Due in part to the limited evidence available, the NIHR HTA programme commissioned the CLOTHES trial to look at whether silk garments had a role in reducing eczema severity. This concluded that silk garments are unlikely to be cost effective to the NHS.

It is important when reviewing silk garment prescribing not to confuse all Skinnies brand prescribing with silk garments. Very, very rarely a tertiary referral centre may recommend a silk garment for one of the rarer dermatological diseases and potentially burn injuries. These recommendations should come from very specialist clinics, and the GP should expect to see evidence of MDT consultation and seek advice on duration of treatment, so that they are aware of how best to approach prescribing.

 

NHSE recommendation: Do not initiate silk garments for any new patient. Review existing patients and deprescribe accordingly - cease prescribing or advise patient to purchase.

Clinical evidence for silk garments (england.nhs.uk)

 

Tramacet® (Paracetamol with Tramadol)

The amount of paracetamol and tramadol in each Tramacet® tablet is less than the amount in standard paracetamol tablets and standard tramadol tablets and these are lower than the doses which are known to work.

Tramacet® does not work any better than other similar painkillers in the treatment of short- or long-term pain and it is more expensive, so it is not good value for money.

Combination analgesics should not be a first-line treatment choice, as the use of single ingredient analgesics is preferred to allow for independent titration of each drug. Practices are advised to discuss the options available with the patient and make a joint decision about what is best to relieve their pain.

NHSE recommendation: Do not initiate paracetamol and tramadol combination product for any new patient. Review existing patients and deprescribe e.g. prescribe paracetamol and tramadol generically as separate components or an alternative analgesic.

 

Travel vaccines (vaccines administered exclusively for the purposes of travel)

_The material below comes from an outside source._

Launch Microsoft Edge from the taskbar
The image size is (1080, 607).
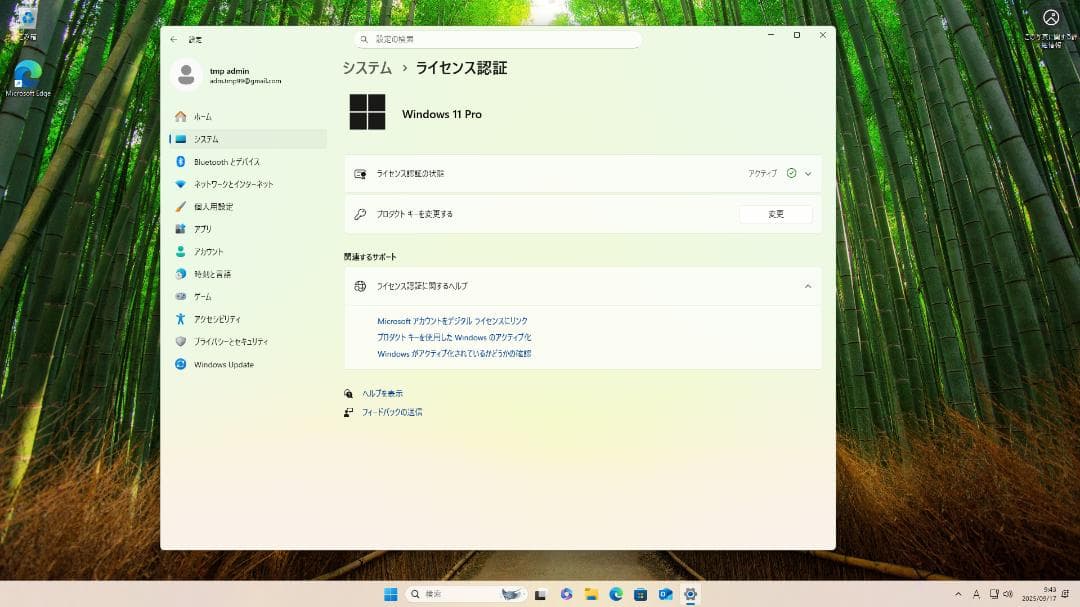[614, 593]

NHSE recommendation: The following vaccinations should not be prescribed on the NHS exclusively for the purposes of travel:

  • Hepatitis B
  • Japanese Encephalitis
  • Meningitis ACWY
  • Yellow Fever
  • Tick-borne encephalitis
  • Rabies
  • BCG

These vaccines should continue to be recommended for travel, but the individual traveller will need to pay for the vaccination (by private prescription):PrescQIPP b316 Travel Vaccines bulletin

 

Only the following vaccines may be administered on the NHS exclusively for the purposes of travel, if clinically appropriate:

  • Cholera
  • Diphtheria/tetanus/polio
  • Hepatitis A
  • Typhoid

For all other indications, as outlined in Immunisation Against Infectious Disease, the Green Book, the vaccines remain free on the NHS.